Teach your children well….if they’ll let you
Posted on January 7, 2019
(The picture shows the author in 1976. Dynamic.)
Monday in January and we’re back to normal. It’s an annual occurrence that has a place in my heart.
43 years ago I set off with trepidation to my first teaching practice school. I’d done all the theory and entertained people in my college classes but now the bullshit had to end and I had to find out if I could teach people. Turns out that I could and, what’s more, I had stumbled into what turned out to be a job for life that I absolutely love – even if my current teaching is significantly more genteel than the ensuing four decades of rough and tumble in comprehensive schools.
I’m always obliged to preface any comment about schools by saying there was never a golden age. I am entertained by people in their forties and fifties who tell me that discipline was so much better back in the day. Given that some of my former pupils are now approaching 60, I can say with supreme confidence that memory is playing a trick on them. There has always been misbehaviour, some of it shocking, and there have always been teachers who have been hopeless at dealing with it.
For all the changes that have beset our children, their teachers and their schools, one thing remains stubbornly resistant to the winds of time: teaching and learning take place when someone with something worthwhile to convey – and with the personality to convince others that it’s important – introduces that idea to a group of young people. The single person – ranged as s/he is against greater numbers – has to be either convinced that what is on offer is worthwhile or, at the very least, be very good at bluffing it. That’s the deal; that’s how it works.
The trouble starts when that teacher really can’t convince even her/himself that what’s going on is worthwhile. It worsens when a narrow, stale and meagre curriculum has to be ‘delivered’ to children for whom the sole purpose of education has been stewed down to achieving test results….and, by god, you’d better get those results or you will be doomed, doooomed I tell you, to a life of precarious employment, insecure housing, hand-to-mouth, non-salaried uncertainty.
Oh, wait a minute. What’s that you say? That’s what you get even if you get those results? That can’t be right, can it?
One thing I learnt very early on is that you treat teenagers as if they were stupid at your peril. If your only reason for ploughing through the kings and queens of England in chronological order is because they could be tested on it, you’re in the mire. You end up looking a fool for pretending it’s important in itself. Good teachers need the courage of their convictions – and that means finding their own narratives to justify their pedagogic actions and choices…..
……and there’s the rub. In a curriculum that needs to be delivered like a prawn madras brought to your door by a kid on a moped, teachers are allowed to make few, if any, choices. A regime which, like all work in the public and private sectors, is scrutinised, measured and reported on in minute detail, means that teachers stick to the script, don’t diverge from the path, don’t take risks.

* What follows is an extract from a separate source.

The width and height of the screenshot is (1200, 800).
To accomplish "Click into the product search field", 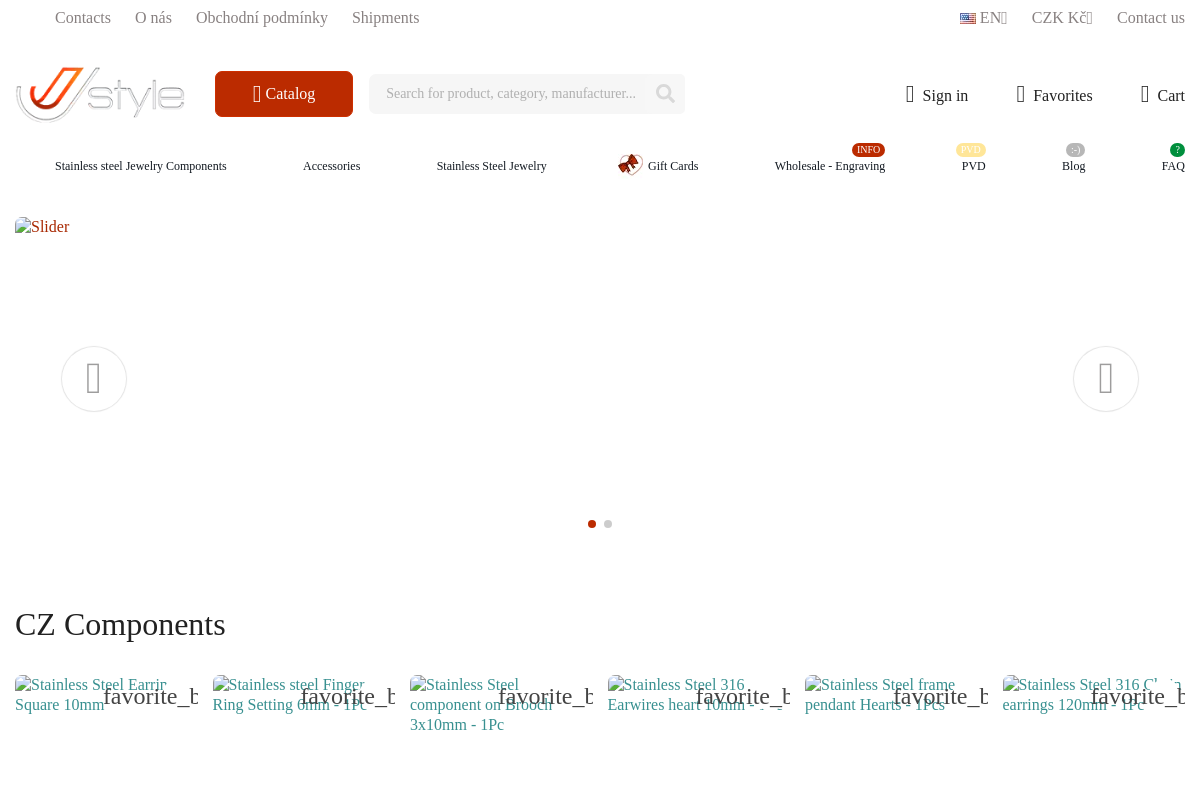I will point(510,94).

We’ve got a test coming up, let’s practise, practise, practise.
How was school today? Boring. Yup. That just about covers it.

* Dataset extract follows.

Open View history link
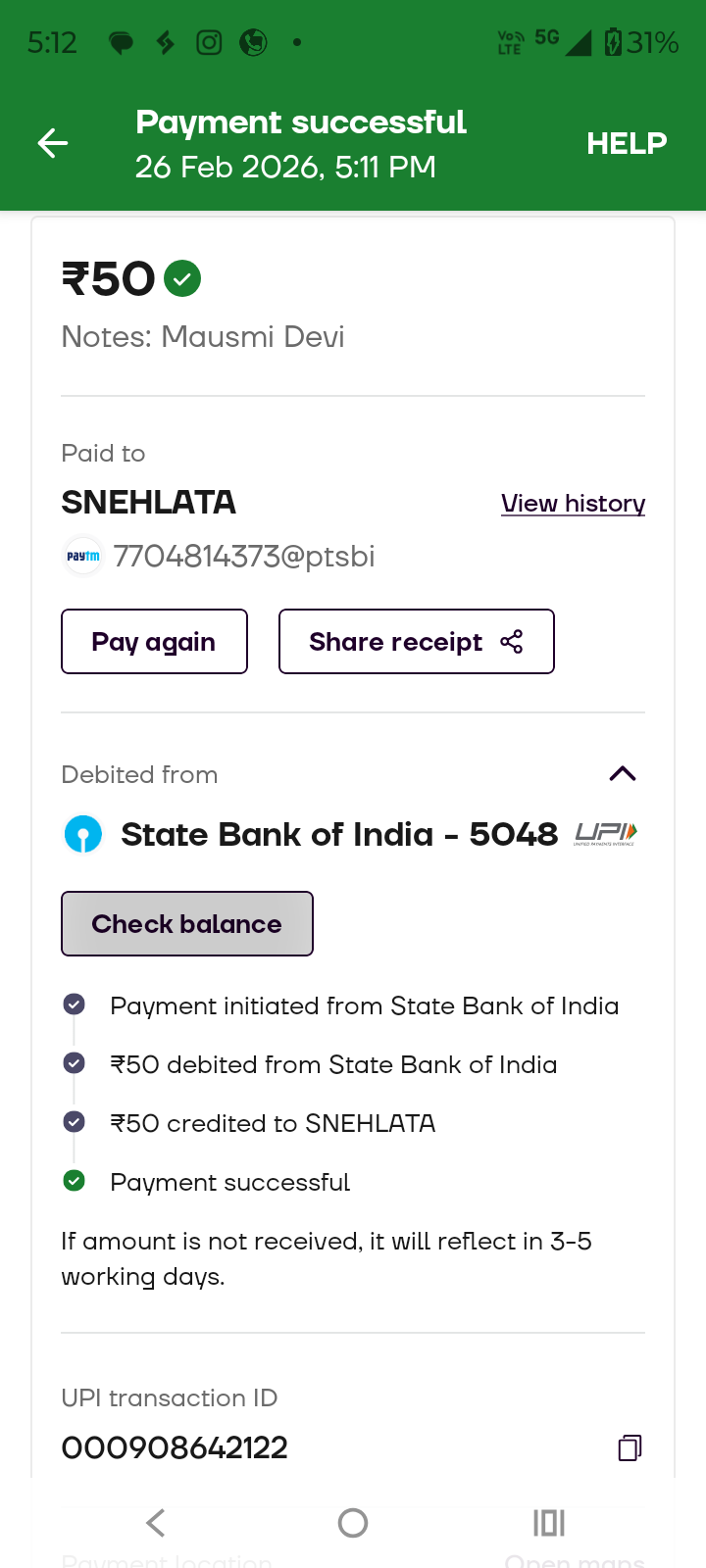 (x=573, y=504)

I admit that I exaggerate for effect. Good teachers, once they navigate their way through the system, still muck about, do stuff that engages children, stray from the path. I have written here about teachers who haven’t bought into the test-dominated regime and here about schools and teachers who have a better vision of what education should be. Thank goodness there’s plenty of resistance out there to the way in which schools have become exam machines with kids being the oil that greases the moving parts.
Our problem is that we have allowed education to become a commodity and schools to become institutions from which profits can be made – and from which ‘value for money’ has to be squeezed. The only way to be profitable is to ensure that outputs are satisfactory and the only measurable output from a school is results. So let’s narrow the curriculum, drill for those tests and make sure that the publishing companies get in on the act while we’re at it. Let’s sell off whatever land we can and make what was once a public asset an attractive proposition for greedy profiteers. Let’s have chains of schools – Ark, Oasis, E-Act, Harris – like, well, chains of car dealerships or carpet shops. Let’s allow publishers like Pearson to set up an intercontinental colonisation of educational materials. After all, the market, as we all know so well, serves the needs of all of us so amply.
At the toe-end of these political choices and the ideological drive behind them are children and teachers. So, I’m hoping that on this January morning, plenty of people embarked on, or continued, their teaching careers armed with a few certainties, a drive to make their classroom just a bit barmy and a clear knowledge that it’s their colleagues in the postal service who can do the delivering while they do the educating.